Databricks Best Practices & Cost Optimization

Cluster Right-Sizing

Why Cost Optimization Matters

The Problem: Databricks costs can escalate quickly when clusters are over-provisioned, left running idle, or when workloads are not optimized. A single misconfigured cluster can waste thousands of dollars per month.

The Solution: Systematic cost optimization through cluster right-sizing, spot instances, auto-scaling, cluster policies, and workload-aware compute selection can reduce Databricks spend by 30-60%.

Real Impact: Organizations that implement these practices typically save $50K-$500K annually depending on their Databricks footprint.

Cost Optimization Decision Tree

The most impactful cost optimization is choosing the right compute type for each workload.
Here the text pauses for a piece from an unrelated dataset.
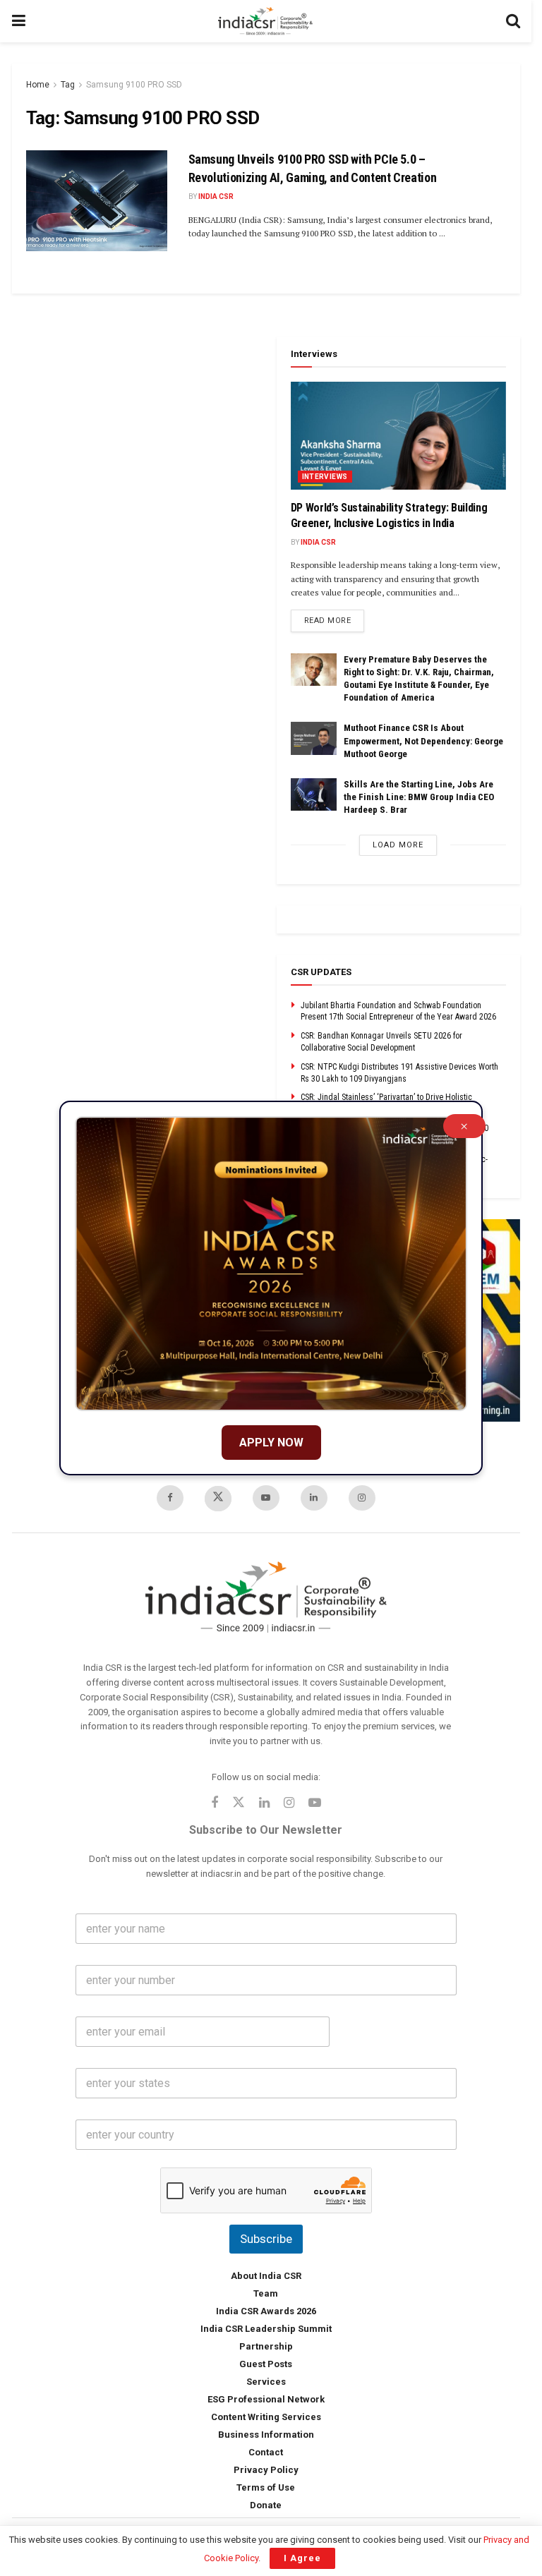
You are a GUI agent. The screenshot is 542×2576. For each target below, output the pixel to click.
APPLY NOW (271, 1442)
Job clusters cost 60% less than all-purpose clusters per DBU. SQL Warehouses with serverless eliminate idle costs entirely.

Workload Type	Recommended Compute	Auto-Terminate	Spot Workers
Scheduled ETL	Job clusters	Immediate (job scope)	Yes (50-100%)
Ad-hoc Analysis	All-purpose or SQL Warehouse	30 min	Optional
Streaming	Job clusters (always-on)	Never (monitored)	Workers only
ML Training	Job clusters with GPU	Immediate	Workers only
Dashboard Queries	SQL Warehouse (serverless)	Scale-to-zero	N/A (managed)

Spot Instances

Spot instances (AWS) or Spot VMs (Azure) provide up to 90% discount on compute costs. The tradeoff is that the cloud provider can reclaim them with short notice. Databricks handles spot interruptions gracefully by reassigning tasks to remaining nodes.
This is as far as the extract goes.